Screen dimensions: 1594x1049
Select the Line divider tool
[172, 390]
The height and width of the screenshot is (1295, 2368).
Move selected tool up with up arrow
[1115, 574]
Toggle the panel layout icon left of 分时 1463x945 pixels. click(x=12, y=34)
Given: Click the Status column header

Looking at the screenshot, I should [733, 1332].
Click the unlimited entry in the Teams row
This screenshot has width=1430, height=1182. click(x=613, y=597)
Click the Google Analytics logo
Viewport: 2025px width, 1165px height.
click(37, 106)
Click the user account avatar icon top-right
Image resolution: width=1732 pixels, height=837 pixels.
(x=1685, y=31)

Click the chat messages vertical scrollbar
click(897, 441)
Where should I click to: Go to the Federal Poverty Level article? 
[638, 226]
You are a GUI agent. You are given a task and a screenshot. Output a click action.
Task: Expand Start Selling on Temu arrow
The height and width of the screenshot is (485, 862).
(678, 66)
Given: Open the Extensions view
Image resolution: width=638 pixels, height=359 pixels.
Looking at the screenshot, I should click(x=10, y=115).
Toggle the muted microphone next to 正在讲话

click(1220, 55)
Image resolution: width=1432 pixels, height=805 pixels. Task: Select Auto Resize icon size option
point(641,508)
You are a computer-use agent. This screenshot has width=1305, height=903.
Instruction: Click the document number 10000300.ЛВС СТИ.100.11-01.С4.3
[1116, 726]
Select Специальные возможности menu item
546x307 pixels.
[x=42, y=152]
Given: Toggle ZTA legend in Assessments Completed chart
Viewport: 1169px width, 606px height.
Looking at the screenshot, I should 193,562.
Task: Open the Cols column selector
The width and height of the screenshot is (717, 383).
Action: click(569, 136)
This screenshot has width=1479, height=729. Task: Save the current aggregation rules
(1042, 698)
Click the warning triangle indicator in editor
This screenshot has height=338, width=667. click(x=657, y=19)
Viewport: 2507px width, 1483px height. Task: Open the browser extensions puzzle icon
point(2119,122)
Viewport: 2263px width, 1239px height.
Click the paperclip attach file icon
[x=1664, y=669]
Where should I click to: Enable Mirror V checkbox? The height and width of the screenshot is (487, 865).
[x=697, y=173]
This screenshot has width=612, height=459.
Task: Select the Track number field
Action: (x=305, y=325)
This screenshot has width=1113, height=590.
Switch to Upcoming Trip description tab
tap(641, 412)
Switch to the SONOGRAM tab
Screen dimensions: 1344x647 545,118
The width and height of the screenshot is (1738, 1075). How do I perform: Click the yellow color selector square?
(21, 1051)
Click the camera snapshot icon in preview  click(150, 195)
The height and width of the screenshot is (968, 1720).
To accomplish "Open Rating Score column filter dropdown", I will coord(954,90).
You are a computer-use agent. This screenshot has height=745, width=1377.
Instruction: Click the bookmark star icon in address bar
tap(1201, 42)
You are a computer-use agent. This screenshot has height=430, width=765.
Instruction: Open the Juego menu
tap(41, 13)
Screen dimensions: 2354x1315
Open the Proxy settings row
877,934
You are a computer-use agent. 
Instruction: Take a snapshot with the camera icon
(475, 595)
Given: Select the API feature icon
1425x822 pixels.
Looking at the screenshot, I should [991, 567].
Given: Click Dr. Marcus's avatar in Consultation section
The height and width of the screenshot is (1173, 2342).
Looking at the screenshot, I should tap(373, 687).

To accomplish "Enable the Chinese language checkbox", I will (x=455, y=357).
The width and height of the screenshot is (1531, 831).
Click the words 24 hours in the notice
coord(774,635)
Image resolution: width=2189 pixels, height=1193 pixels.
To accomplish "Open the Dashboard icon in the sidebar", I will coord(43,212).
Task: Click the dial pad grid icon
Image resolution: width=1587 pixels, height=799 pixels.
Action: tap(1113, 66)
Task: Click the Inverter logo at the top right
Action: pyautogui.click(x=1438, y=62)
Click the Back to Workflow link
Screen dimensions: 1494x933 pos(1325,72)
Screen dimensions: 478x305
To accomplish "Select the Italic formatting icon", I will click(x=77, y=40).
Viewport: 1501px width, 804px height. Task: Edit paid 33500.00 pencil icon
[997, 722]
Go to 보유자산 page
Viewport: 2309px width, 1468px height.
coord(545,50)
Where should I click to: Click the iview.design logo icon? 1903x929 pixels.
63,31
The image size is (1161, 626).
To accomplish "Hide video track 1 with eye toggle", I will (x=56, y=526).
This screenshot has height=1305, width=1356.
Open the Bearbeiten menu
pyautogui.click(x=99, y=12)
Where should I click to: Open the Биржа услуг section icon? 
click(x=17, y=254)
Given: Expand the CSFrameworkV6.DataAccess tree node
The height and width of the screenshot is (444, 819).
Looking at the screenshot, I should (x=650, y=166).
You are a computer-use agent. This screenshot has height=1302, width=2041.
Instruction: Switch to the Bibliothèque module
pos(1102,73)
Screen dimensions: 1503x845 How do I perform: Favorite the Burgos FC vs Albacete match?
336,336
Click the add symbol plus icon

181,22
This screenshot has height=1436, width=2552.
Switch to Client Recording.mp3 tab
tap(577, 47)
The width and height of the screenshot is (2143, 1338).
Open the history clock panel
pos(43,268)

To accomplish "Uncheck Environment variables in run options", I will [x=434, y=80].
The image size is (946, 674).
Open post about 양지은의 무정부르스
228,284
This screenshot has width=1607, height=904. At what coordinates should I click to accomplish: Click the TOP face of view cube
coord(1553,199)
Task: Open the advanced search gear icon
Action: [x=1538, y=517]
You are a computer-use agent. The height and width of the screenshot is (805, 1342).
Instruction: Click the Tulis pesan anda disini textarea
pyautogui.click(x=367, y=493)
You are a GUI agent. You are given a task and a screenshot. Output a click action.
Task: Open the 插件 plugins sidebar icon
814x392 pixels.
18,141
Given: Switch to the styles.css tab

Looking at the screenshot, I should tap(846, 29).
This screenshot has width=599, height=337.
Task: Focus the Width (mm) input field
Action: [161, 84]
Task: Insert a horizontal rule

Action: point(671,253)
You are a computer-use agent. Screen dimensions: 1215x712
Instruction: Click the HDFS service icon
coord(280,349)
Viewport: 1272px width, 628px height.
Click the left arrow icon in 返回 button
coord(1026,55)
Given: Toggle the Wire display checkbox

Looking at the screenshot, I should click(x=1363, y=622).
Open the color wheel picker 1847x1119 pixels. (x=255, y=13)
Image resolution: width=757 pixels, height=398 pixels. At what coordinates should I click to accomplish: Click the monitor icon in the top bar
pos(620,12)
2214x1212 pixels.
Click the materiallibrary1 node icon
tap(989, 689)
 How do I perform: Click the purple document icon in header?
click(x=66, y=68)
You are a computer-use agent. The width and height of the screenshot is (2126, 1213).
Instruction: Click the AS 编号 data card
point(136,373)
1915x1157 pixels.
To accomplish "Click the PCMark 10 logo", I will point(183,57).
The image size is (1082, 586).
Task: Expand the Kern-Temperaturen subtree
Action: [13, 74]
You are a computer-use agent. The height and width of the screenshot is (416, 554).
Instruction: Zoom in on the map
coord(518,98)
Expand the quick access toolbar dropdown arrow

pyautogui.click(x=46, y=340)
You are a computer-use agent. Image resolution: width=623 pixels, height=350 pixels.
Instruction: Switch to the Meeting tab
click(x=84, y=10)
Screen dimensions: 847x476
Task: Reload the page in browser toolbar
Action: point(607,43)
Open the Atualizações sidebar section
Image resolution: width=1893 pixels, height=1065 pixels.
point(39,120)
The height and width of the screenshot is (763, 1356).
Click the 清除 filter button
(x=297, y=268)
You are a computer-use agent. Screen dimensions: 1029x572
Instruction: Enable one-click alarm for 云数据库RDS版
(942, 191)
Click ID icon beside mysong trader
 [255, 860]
• • • •
Reproduce the data in full. Nothing in it may be altered.

Screen dimensions: 1594x1049
Select the Line divider tool
[172, 390]
The height and width of the screenshot is (1295, 2368).
Move selected tool up with up arrow
[1115, 574]
Toggle the panel layout icon left of 分时 1463x945 pixels. click(x=12, y=34)
Given: Click the Status column header

Looking at the screenshot, I should [733, 1332].
Click the unlimited entry in the Teams row
This screenshot has width=1430, height=1182. click(x=613, y=597)
Click the Google Analytics logo
Viewport: 2025px width, 1165px height.
click(37, 106)
Click the user account avatar icon top-right
Image resolution: width=1732 pixels, height=837 pixels.
(x=1685, y=31)

Click the chat messages vertical scrollbar
click(897, 441)
Where should I click to: Go to the Federal Poverty Level article? 
[638, 226]
You are a GUI agent. You are given a task and a screenshot. Output a click action.
Task: Expand Start Selling on Temu arrow
The height and width of the screenshot is (485, 862).
(678, 66)
Given: Open the Extensions view
Image resolution: width=638 pixels, height=359 pixels.
Looking at the screenshot, I should click(x=10, y=115).
Toggle the muted microphone next to 正在讲话

click(1220, 55)
Image resolution: width=1432 pixels, height=805 pixels. Task: Select Auto Resize icon size option
point(641,508)
You are a computer-use agent. This screenshot has width=1305, height=903.
Instruction: Click the document number 10000300.ЛВС СТИ.100.11-01.С4.3
[1116, 726]
Select Специальные возможности menu item
546x307 pixels.
[x=42, y=152]
Given: Toggle ZTA legend in Assessments Completed chart
Viewport: 1169px width, 606px height.
Looking at the screenshot, I should 193,562.
Task: Open the Cols column selector
The width and height of the screenshot is (717, 383).
Action: click(569, 136)
This screenshot has width=1479, height=729. Task: Save the current aggregation rules
(1042, 698)
Click the warning triangle indicator in editor
This screenshot has height=338, width=667. click(x=657, y=19)
Viewport: 2507px width, 1483px height. Task: Open the browser extensions puzzle icon
point(2119,122)
Viewport: 2263px width, 1239px height.
Click the paperclip attach file icon
[x=1664, y=669]
Where should I click to: Enable Mirror V checkbox? The height and width of the screenshot is (487, 865).
[x=697, y=173]
This screenshot has width=612, height=459.
Task: Select the Track number field
Action: (x=305, y=325)
This screenshot has width=1113, height=590.
Switch to Upcoming Trip description tab
tap(641, 412)
Switch to the SONOGRAM tab
Screen dimensions: 1344x647 545,118
The width and height of the screenshot is (1738, 1075). How do I perform: Click the yellow color selector square?
(21, 1051)
Click the camera snapshot icon in preview  click(150, 195)
The height and width of the screenshot is (968, 1720).
To accomplish "Open Rating Score column filter dropdown", I will coord(954,90).
You are a computer-use agent. This screenshot has height=745, width=1377.
Instruction: Click the bookmark star icon in address bar
tap(1201, 42)
You are a computer-use agent. This screenshot has height=430, width=765.
Instruction: Open the Juego menu
tap(41, 13)
Screen dimensions: 2354x1315
Open the Proxy settings row
877,934
You are a computer-use agent. 
Instruction: Take a snapshot with the camera icon
(475, 595)
Given: Select the API feature icon
1425x822 pixels.
Looking at the screenshot, I should [991, 567].
Given: Click Dr. Marcus's avatar in Consultation section
The height and width of the screenshot is (1173, 2342).
Looking at the screenshot, I should tap(373, 687).

To accomplish "Enable the Chinese language checkbox", I will (x=455, y=357).
The width and height of the screenshot is (1531, 831).
Click the words 24 hours in the notice
coord(774,635)
Image resolution: width=2189 pixels, height=1193 pixels.
To accomplish "Open the Dashboard icon in the sidebar", I will coord(43,212).
Task: Click the dial pad grid icon
Image resolution: width=1587 pixels, height=799 pixels.
Action: tap(1113, 66)
Task: Click the Inverter logo at the top right
Action: pyautogui.click(x=1438, y=62)
Click the Back to Workflow link
Screen dimensions: 1494x933 pos(1325,72)
Screen dimensions: 478x305
To accomplish "Select the Italic formatting icon", I will click(x=77, y=40).
Viewport: 1501px width, 804px height. Task: Edit paid 33500.00 pencil icon
[997, 722]
Go to 보유자산 page
Viewport: 2309px width, 1468px height.
coord(545,50)
Where should I click to: Click the iview.design logo icon? 1903x929 pixels.
63,31
The image size is (1161, 626).
To accomplish "Hide video track 1 with eye toggle", I will (x=56, y=526).
This screenshot has height=1305, width=1356.
Open the Bearbeiten menu
pyautogui.click(x=99, y=12)
Where should I click to: Open the Биржа услуг section icon? 
click(x=17, y=254)
Given: Expand the CSFrameworkV6.DataAccess tree node
The height and width of the screenshot is (444, 819).
Looking at the screenshot, I should (x=650, y=166).
You are a computer-use agent. This screenshot has height=1302, width=2041.
Instruction: Switch to the Bibliothèque module
pos(1102,73)
Screen dimensions: 1503x845 How do I perform: Favorite the Burgos FC vs Albacete match?
336,336
Click the add symbol plus icon

181,22
This screenshot has height=1436, width=2552.
Switch to Client Recording.mp3 tab
tap(577, 47)
The width and height of the screenshot is (2143, 1338).
Open the history clock panel
pos(43,268)

To accomplish "Uncheck Environment variables in run options", I will [x=434, y=80].
The image size is (946, 674).
Open post about 양지은의 무정부르스
228,284
This screenshot has width=1607, height=904. At what coordinates should I click to accomplish: Click the TOP face of view cube
coord(1553,199)
Task: Open the advanced search gear icon
Action: [x=1538, y=517]
You are a computer-use agent. The height and width of the screenshot is (805, 1342).
Instruction: Click the Tulis pesan anda disini textarea
pyautogui.click(x=367, y=493)
You are a GUI agent. You are given a task and a screenshot. Output a click action.
Task: Open the 插件 plugins sidebar icon
814x392 pixels.
18,141
Given: Switch to the styles.css tab

Looking at the screenshot, I should tap(846, 29).
This screenshot has width=599, height=337.
Task: Focus the Width (mm) input field
Action: [161, 84]
Task: Insert a horizontal rule

Action: point(671,253)
You are a computer-use agent. Screen dimensions: 1215x712
Instruction: Click the HDFS service icon
coord(280,349)
Viewport: 1272px width, 628px height.
Click the left arrow icon in 返回 button
coord(1026,55)
Given: Toggle the Wire display checkbox

Looking at the screenshot, I should click(x=1363, y=622).
Open the color wheel picker 1847x1119 pixels. (x=255, y=13)
Image resolution: width=757 pixels, height=398 pixels. At what coordinates should I click to accomplish: Click the monitor icon in the top bar
pos(620,12)
2214x1212 pixels.
Click the materiallibrary1 node icon
tap(989, 689)
 How do I perform: Click the purple document icon in header?
click(x=66, y=68)
You are a computer-use agent. The width and height of the screenshot is (2126, 1213).
Instruction: Click the AS 编号 data card
point(136,373)
1915x1157 pixels.
To accomplish "Click the PCMark 10 logo", I will point(183,57).
The image size is (1082, 586).
Task: Expand the Kern-Temperaturen subtree
Action: [13, 74]
You are a computer-use agent. The height and width of the screenshot is (416, 554).
Instruction: Zoom in on the map
coord(518,98)
Expand the quick access toolbar dropdown arrow

pyautogui.click(x=46, y=340)
You are a computer-use agent. Image resolution: width=623 pixels, height=350 pixels.
Instruction: Switch to the Meeting tab
click(x=84, y=10)
Screen dimensions: 847x476
Task: Reload the page in browser toolbar
Action: point(607,43)
Open the Atualizações sidebar section
Image resolution: width=1893 pixels, height=1065 pixels.
point(39,120)
The height and width of the screenshot is (763, 1356).
Click the 清除 filter button
(x=297, y=268)
You are a computer-use agent. Screen dimensions: 1029x572
Instruction: Enable one-click alarm for 云数据库RDS版
(942, 191)
Click ID icon beside mysong trader
 [255, 860]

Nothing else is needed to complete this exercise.